Task statement: Pick out each line of the records below that contains the word "perform" and copy those lines in full.

-- BEGIN Task input --

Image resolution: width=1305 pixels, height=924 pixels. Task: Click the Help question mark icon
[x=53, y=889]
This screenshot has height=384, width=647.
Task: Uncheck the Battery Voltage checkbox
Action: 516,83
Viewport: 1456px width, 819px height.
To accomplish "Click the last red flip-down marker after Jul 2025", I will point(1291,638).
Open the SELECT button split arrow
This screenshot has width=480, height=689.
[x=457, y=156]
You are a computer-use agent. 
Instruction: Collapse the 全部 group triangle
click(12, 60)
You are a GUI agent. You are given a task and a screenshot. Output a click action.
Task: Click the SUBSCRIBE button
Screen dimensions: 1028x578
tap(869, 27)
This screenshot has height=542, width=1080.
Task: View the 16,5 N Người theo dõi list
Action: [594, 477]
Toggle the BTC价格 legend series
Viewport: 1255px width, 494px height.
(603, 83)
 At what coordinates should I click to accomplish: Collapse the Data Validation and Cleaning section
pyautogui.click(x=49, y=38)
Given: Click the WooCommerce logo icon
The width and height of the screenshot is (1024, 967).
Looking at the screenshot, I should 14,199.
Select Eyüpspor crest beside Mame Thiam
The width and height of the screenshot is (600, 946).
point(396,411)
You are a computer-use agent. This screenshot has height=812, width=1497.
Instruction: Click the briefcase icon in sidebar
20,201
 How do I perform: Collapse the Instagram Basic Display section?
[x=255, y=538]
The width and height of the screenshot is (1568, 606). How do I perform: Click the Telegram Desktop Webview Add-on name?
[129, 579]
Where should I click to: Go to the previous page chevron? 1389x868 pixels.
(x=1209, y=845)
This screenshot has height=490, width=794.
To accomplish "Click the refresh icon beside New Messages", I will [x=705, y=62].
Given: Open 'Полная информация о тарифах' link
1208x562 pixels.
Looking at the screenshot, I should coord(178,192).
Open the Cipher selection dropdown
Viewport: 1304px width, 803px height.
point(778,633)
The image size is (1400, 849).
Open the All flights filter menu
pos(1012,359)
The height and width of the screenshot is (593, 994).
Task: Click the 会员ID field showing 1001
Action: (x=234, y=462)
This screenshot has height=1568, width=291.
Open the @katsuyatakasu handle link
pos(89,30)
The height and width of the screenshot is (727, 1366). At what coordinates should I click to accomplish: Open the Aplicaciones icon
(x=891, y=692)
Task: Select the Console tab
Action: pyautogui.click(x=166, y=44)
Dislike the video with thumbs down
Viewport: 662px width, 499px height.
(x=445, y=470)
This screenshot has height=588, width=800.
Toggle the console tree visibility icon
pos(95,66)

-- END Task input --

Written solution:
 How do I perform: Collapse the Instagram Basic Display section?
The width and height of the screenshot is (1568, 606). How do I perform: Click the Telegram Desktop Webview Add-on name?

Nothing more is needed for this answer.